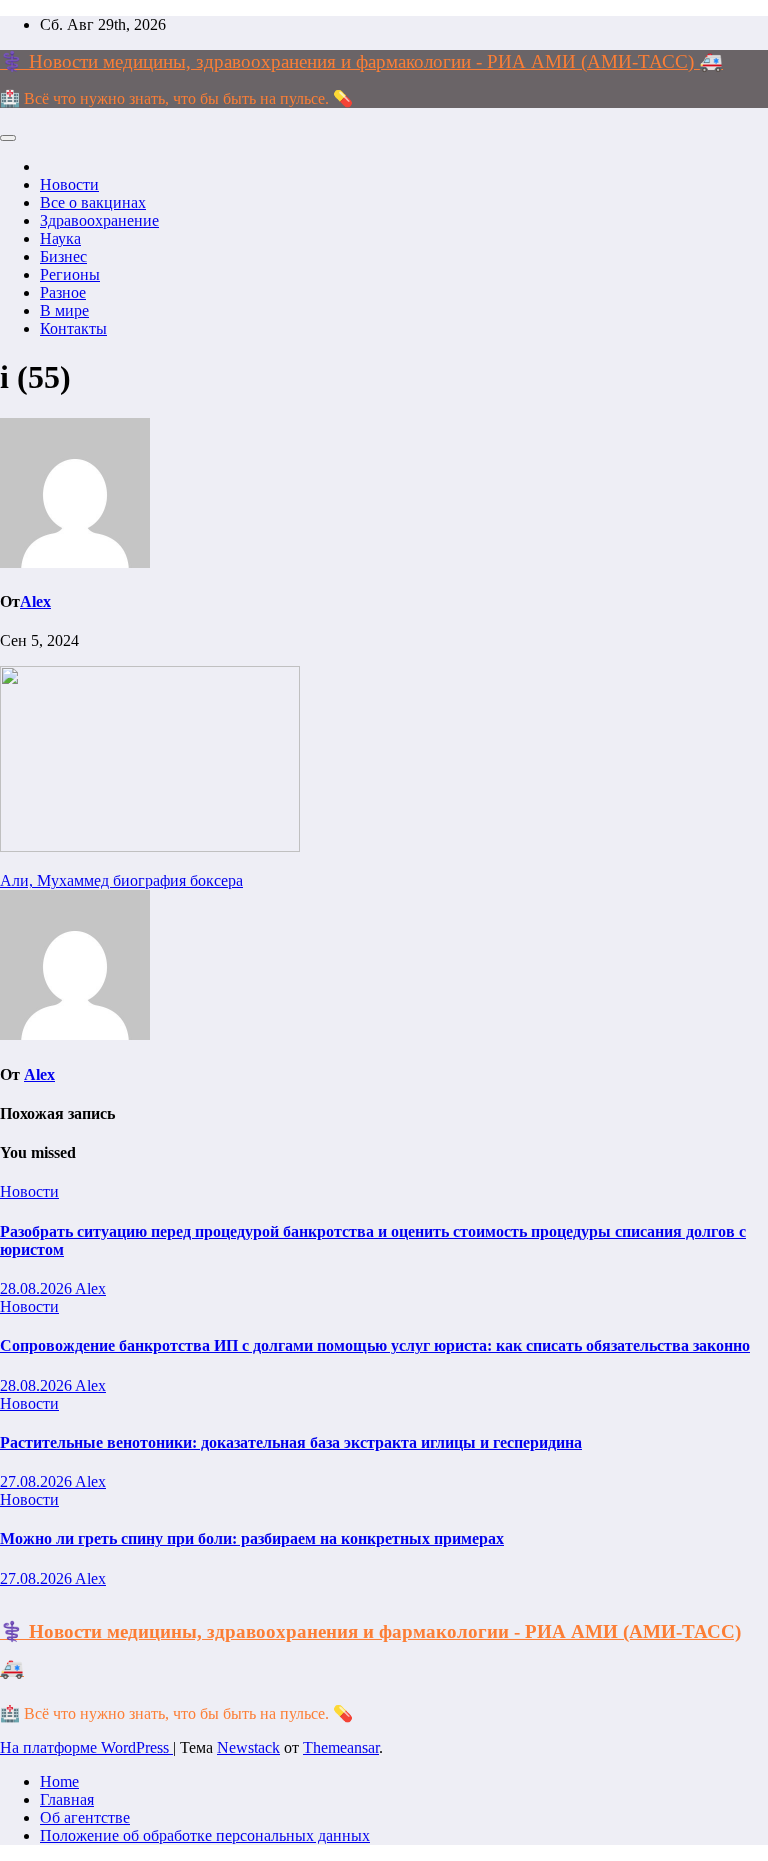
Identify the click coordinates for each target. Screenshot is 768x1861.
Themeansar (341, 1747)
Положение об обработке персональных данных (205, 1835)
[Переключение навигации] (8, 138)
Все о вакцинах (93, 202)
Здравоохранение (99, 220)
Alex (35, 601)
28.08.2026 (37, 1288)
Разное (63, 292)
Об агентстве (85, 1817)
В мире (64, 310)
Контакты (73, 328)
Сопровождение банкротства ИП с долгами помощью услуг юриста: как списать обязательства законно (375, 1345)
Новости (69, 184)
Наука (60, 238)
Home (59, 1781)
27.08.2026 (37, 1481)
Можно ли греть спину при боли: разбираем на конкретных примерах (252, 1538)
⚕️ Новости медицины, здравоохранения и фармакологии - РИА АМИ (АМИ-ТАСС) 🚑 (361, 61)
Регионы (70, 274)
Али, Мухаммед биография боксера (121, 880)
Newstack (248, 1747)
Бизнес (63, 256)
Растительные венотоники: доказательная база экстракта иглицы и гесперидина (291, 1442)
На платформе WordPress (86, 1747)
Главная (67, 1799)
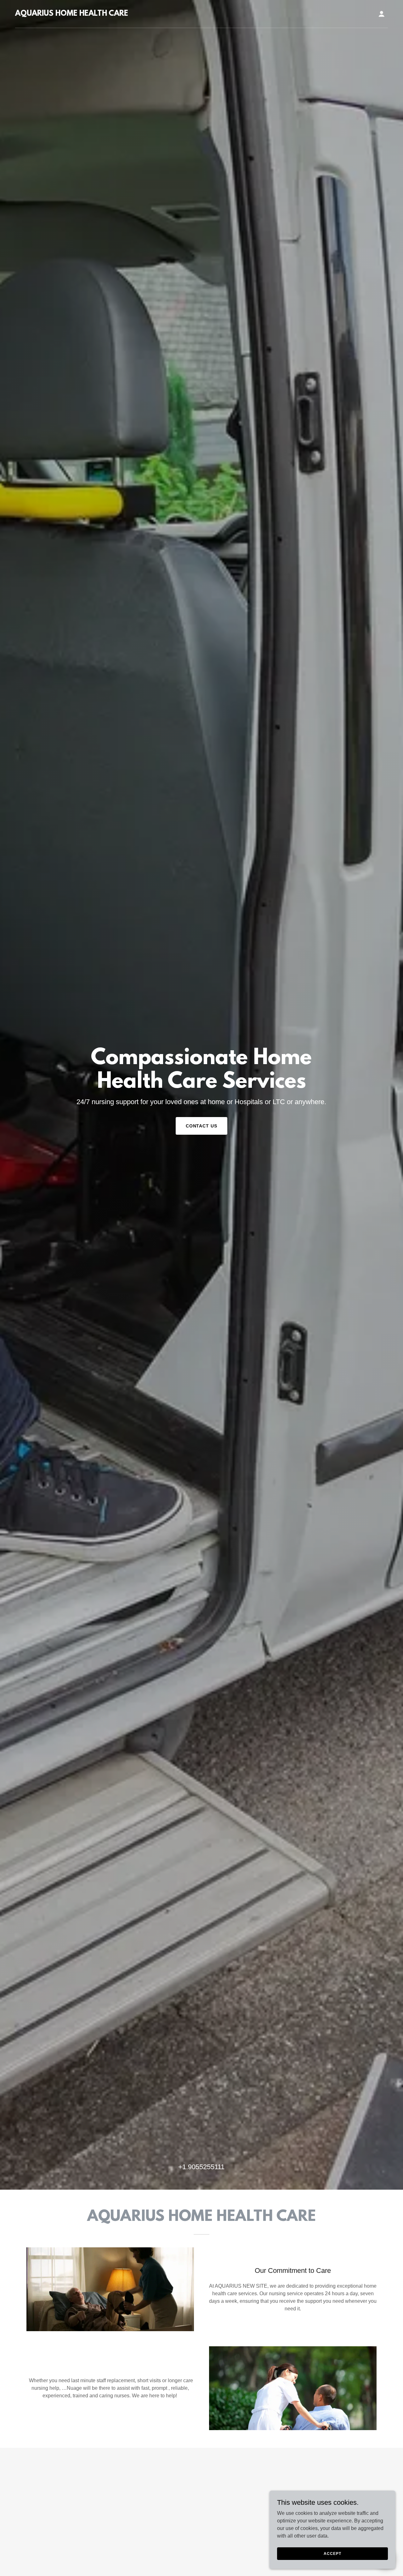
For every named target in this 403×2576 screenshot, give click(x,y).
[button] (381, 14)
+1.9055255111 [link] (201, 2167)
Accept (332, 2553)
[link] (71, 14)
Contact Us (202, 1125)
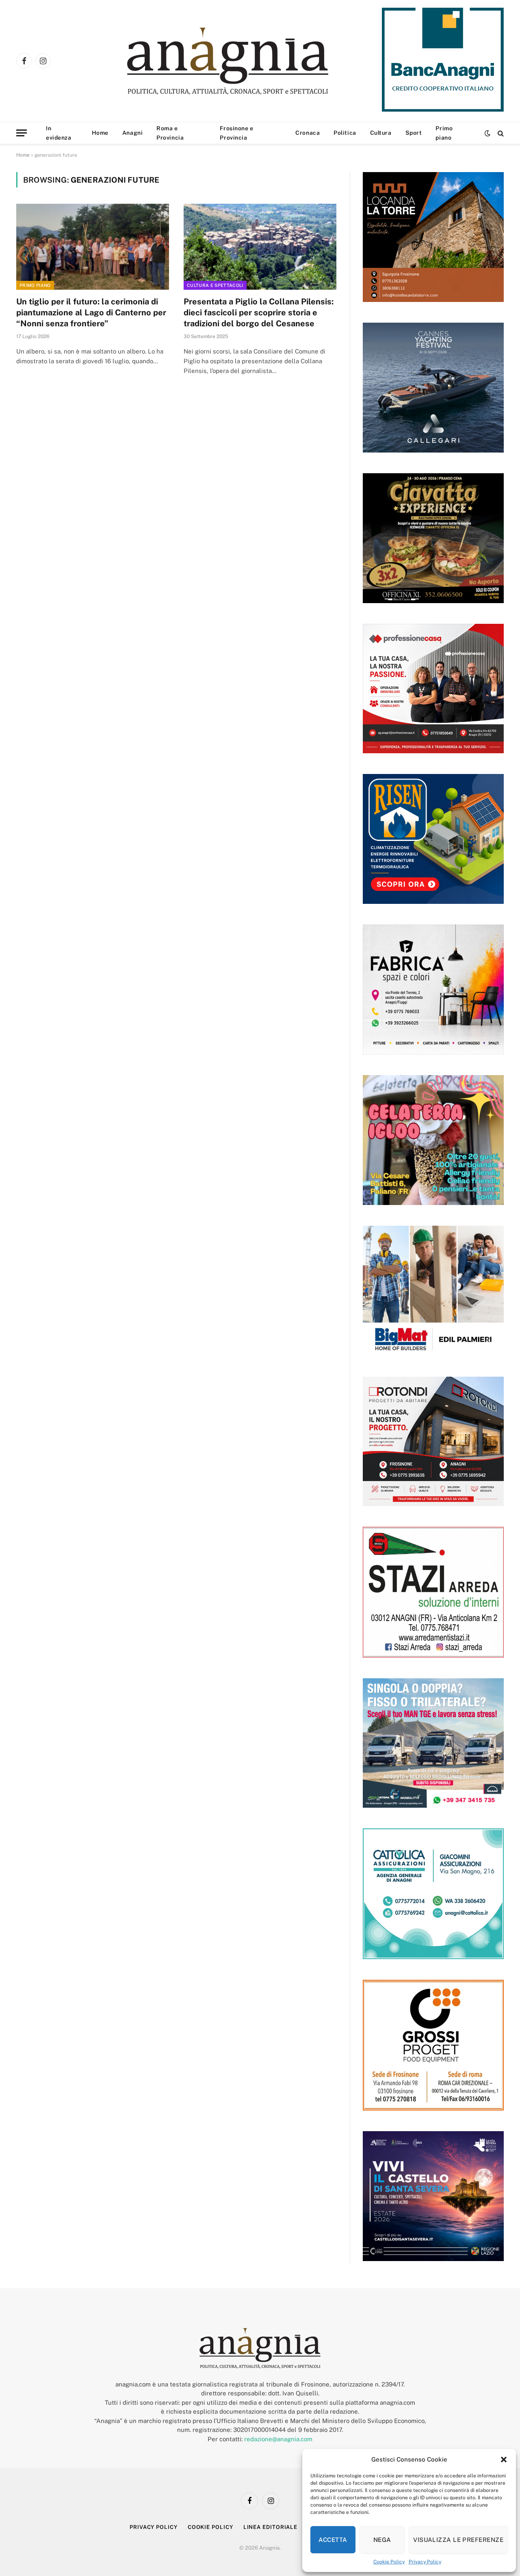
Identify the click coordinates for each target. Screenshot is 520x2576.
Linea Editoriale (270, 2527)
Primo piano (444, 132)
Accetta (332, 2539)
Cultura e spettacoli (215, 285)
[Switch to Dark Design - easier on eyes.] (487, 133)
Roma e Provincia (170, 132)
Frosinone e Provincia (236, 132)
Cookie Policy (389, 2562)
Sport (413, 132)
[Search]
* * * * *
__Task brief__: From the data above, write out everything exactly except the pictures.

__Expected answer__:
Identify the click coordinates for each target. Screenshot is 768x1861.
Themeansar (341, 1747)
Положение об обработке персональных данных (205, 1835)
[Переключение навигации] (8, 138)
Все о вакцинах (93, 202)
Здравоохранение (99, 220)
Alex (35, 601)
28.08.2026 (37, 1288)
Разное (63, 292)
Об агентстве (85, 1817)
В мире (64, 310)
Контакты (73, 328)
Сопровождение банкротства ИП с долгами помощью услуг юриста: как списать обязательства законно (375, 1345)
Новости (69, 184)
Наука (60, 238)
Home (59, 1781)
27.08.2026 (37, 1481)
Можно ли греть спину при боли: разбираем на конкретных примерах (252, 1538)
⚕️ Новости медицины, здравоохранения и фармакологии - РИА АМИ (АМИ-ТАСС) 🚑 (361, 61)
Регионы (70, 274)
Али, Мухаммед биография боксера (121, 880)
Newstack (248, 1747)
Бизнес (63, 256)
Растительные венотоники: доказательная база экстракта иглицы и гесперидина (291, 1442)
На платформе WordPress (86, 1747)
Главная (67, 1799)
For every named target in this 403×2576 screenshot, give click(x,y).
[button] (381, 14)
+1.9055255111 [link] (201, 2167)
Accept (332, 2553)
[link] (71, 14)
Contact Us (202, 1125)
Identify the click coordinates for each target. Screenshot is 520x2576.
Linea Editoriale (270, 2527)
Primo piano (444, 132)
Accetta (332, 2539)
Cultura e spettacoli (215, 285)
[Switch to Dark Design - easier on eyes.] (487, 133)
Roma e Provincia (170, 132)
Frosinone e Provincia (236, 132)
Cookie Policy (389, 2562)
Sport (413, 132)
[Search]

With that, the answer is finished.